I should probably start by saying I didn't really get much out of the first things I read about TLM (might be either that I didn't really read it through, or that it is too abstract a concept to understand without seeing some examples of). TLM stands for Transaction Level Modelling, and Wikipedia defines it as "a high-level approach to modeling digital systems where details of communication among modules are separated from the details of the implementation of functional units or of the communication architecture". The definition is rather vague which is part of made me confused about this, but actually this loose definition is what makes it powerful and interesting.

Let's take an example to get a more solid grip on it: main memory connected to a processor, no caches, no complicated memory hierarchies. A Von Neumann type processor has a rather simple expectation from the main memory it's connected to: it wants to be able to write to the memory at a given address, and similarly read from the memory at a given address. If you wanted to create a model for a memory that satisfies these requirements, you could do it in many ways on many levels. You could, for example, write a piece of C code that fills in/reads out elements of an array with read/write function calls, or a slightly more complicated version with some kind of wait() function to emulate the delays occurring while accessing the memory. Or you could write a VHDL/Verilog description at the RTL (register transfer level). Or go down a level to build this memory transistor by transistor. Alternatively, the processor and the memory may be communication through some kind of bus instead of having a direct connection, and this connection itself can be subject to different levels of modelling.

All of these levels of modelling have their advantages/disadvantages, serving some kind of specific purpose. There is, however, one thing that does not change: the interface to the memory is essentially the same in all these levels of modelling, whereas the gory (or not so gory) details of the actual implementation change according to model.
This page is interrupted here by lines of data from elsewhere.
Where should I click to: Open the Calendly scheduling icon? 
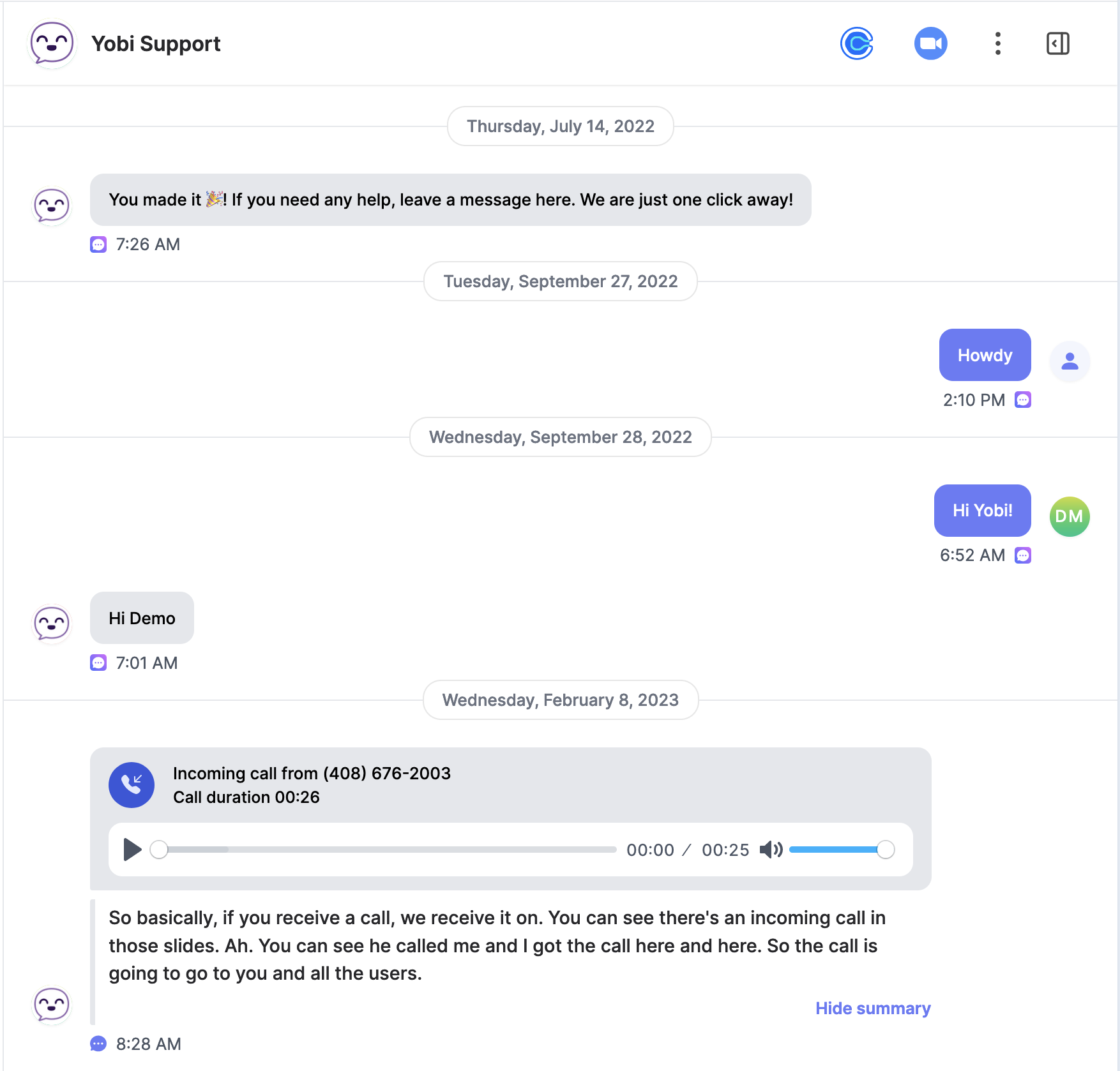pos(856,43)
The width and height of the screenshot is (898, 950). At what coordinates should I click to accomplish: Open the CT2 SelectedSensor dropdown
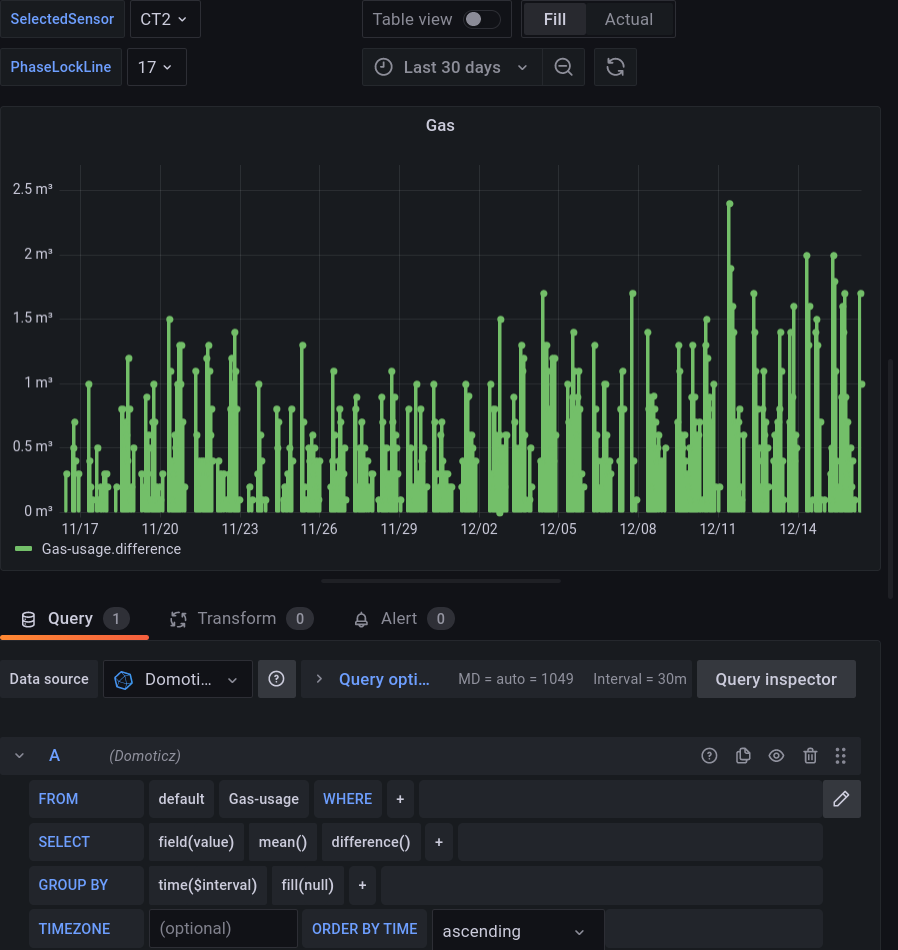point(165,18)
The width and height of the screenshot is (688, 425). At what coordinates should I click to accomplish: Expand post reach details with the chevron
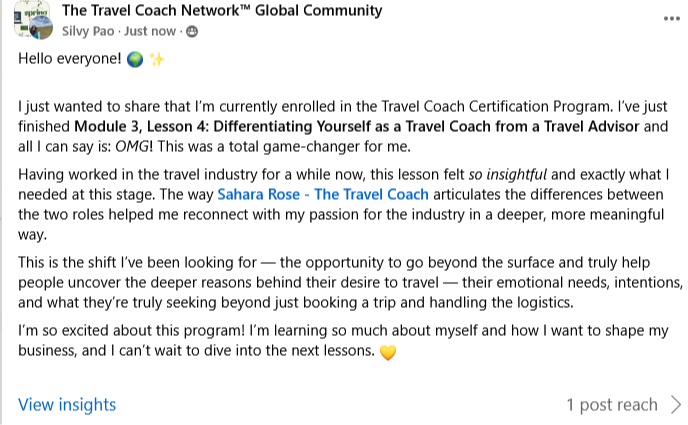pos(675,405)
This is essentially what TLM dictates: define the interface, what kind of data is passed back and forth. It's quite alike the object oriented programming concept of interfaces in this respect.

There's of course more than TLM than this, the OSCI (Open SystemC Initiative) has standardized the approach and offer a set of well-defined building blocks for constructing TLM interfaces. It may sound scary, but especially TLM 1.0 is quite simple to understand: it defines interfaces for either uni- or bi-directional communication for any given data type (via C++ templating), either blocking or unblocking.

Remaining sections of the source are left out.